* Begin SELECTED PASSAGE *

Re: POC: Cleaning up orphaned files using undo logs

From: Thomas Munro <thomas(dot)munro(at)gmail(dot)com>
To: Antonin Houska <ah(at)cybertec(dot)at>
Cc: Michael Paquier <michael(at)paquier(dot)xyz>, Kuntal Ghosh <kuntalghosh(dot)2007(at)gmail(dot)com>, PostgreSQL-development <pgsql-hackers(at)postgresql(dot)org>
Subject: Re: POC: Cleaning up orphaned files using undo logs
Date: 2020-11-13 05:11:35
Message-ID: CA+hUKGJL4X1em70rxN1d_EC3rxiVhVd1woHviydW=Hr2PeGBpg@mail.gmail.com
Views: Raw Message | Whole Thread | Download mbox | Resend email
Thread:
Lists: pgsql-hackers

On Thu, Nov 12, 2020 at 10:15 PM Antonin Houska <ah(at)cybertec(dot)at> wrote:
> Thomas Munro <thomas(dot)munro(at)gmail(dot)com> wrote:
> > Thanks. We decided to redesign a couple of aspects of the undo
> > storage and record layers that this patch was intended to demonstrate,
> > and work on that is underway. More on that soon.
>
> As my boss expressed in his recent blog post, we'd like to contribute to the
> zheap development, and a couple of developers from other companies are
> interested in this as well. Amit Kapila suggested that the "cleanup of
> orphaned files" feature is a good start point in getting the code into PG
> core, so I've spent some time on it and tried to rebase the patch set.

Hi Antonin,

I saw that -- great news! -- and have been meaning to write for a
while. I think I am nearly ready to talk about it again. I agree
100% that it's worth trying to do something much simpler than a new
access manager, and this was the simplest useful feature solving a
real-world-problem-that-people-actually-have we could come up with
(based on an idea from Robert). I think it needs a convincing
explanation for why there is no scenario where the relfilenode is
recycled for a new unlucky table before the rollback is executed,
which might depend on details that you might be working on/changing
(scenarios where you execute undo twice because you forgot you already
did it).

* End SELECTED PASSAGE *

WHAT TO DO: Set down, word for word, the section of the orphaned-files thread that runs from "On Thu, Nov" down to "on that soon.".

* Begin ENTRIES PROVIDED *

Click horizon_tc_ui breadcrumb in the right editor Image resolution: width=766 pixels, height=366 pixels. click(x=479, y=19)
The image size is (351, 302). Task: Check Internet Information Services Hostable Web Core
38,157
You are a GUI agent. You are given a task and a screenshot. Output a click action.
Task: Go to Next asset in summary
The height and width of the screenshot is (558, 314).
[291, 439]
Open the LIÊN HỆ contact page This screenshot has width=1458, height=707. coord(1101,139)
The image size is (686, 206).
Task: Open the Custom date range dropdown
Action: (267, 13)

* End ENTRIES PROVIDED *
* Begin ENTRIES PROVIDED *

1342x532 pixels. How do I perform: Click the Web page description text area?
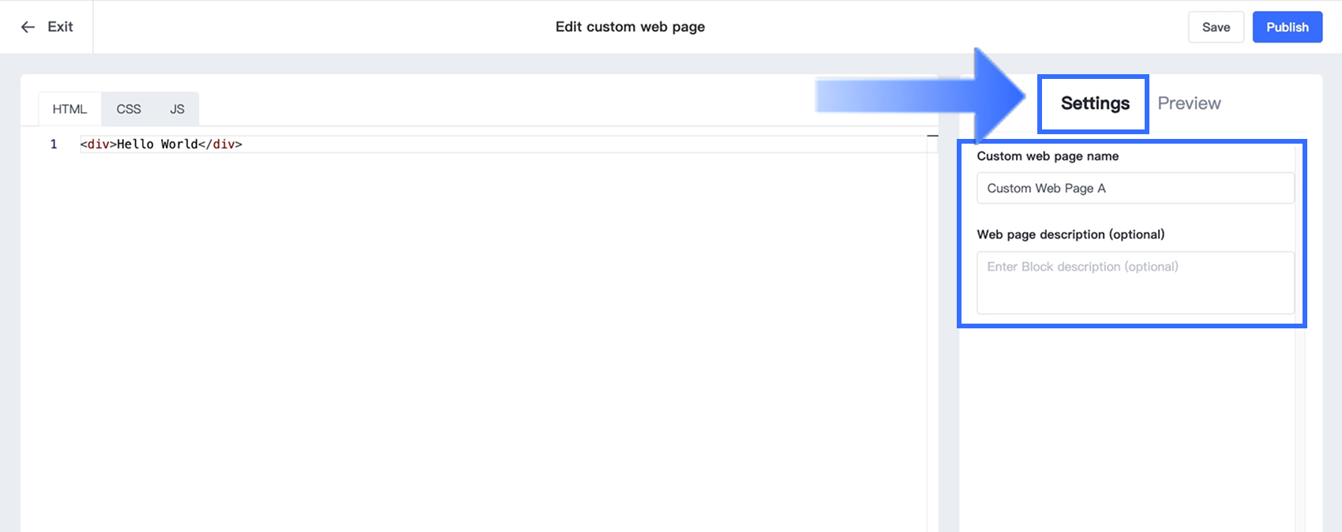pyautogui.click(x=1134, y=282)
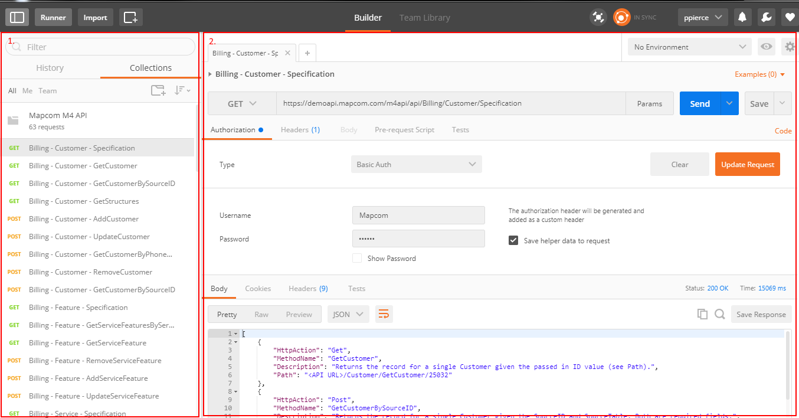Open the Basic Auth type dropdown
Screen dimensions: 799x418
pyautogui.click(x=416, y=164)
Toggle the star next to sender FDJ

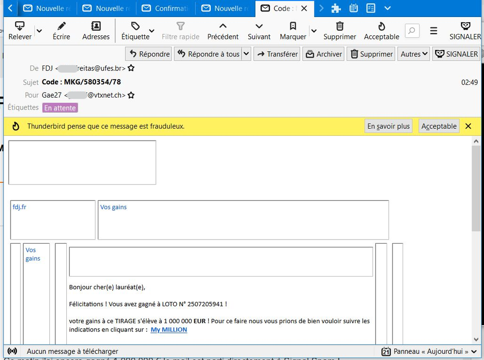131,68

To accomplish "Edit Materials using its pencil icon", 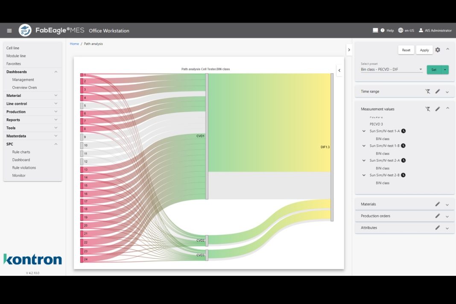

* End ENTRIES PROVIDED *

EXERCISE SOLUTION:
On Thu, Nov 12, 2020 at 10:15 PM Antonin Houska <ah(at)cybertec(dot)at> wrote:
> Thomas Munro <thomas(dot)munro(at)gmail(dot)com> wrote:
> > Thanks. We decided to redesign a couple of aspects of the undo
> > storage and record layers that this patch was intended to demonstrate,
> > and work on that is underway. More on that soon.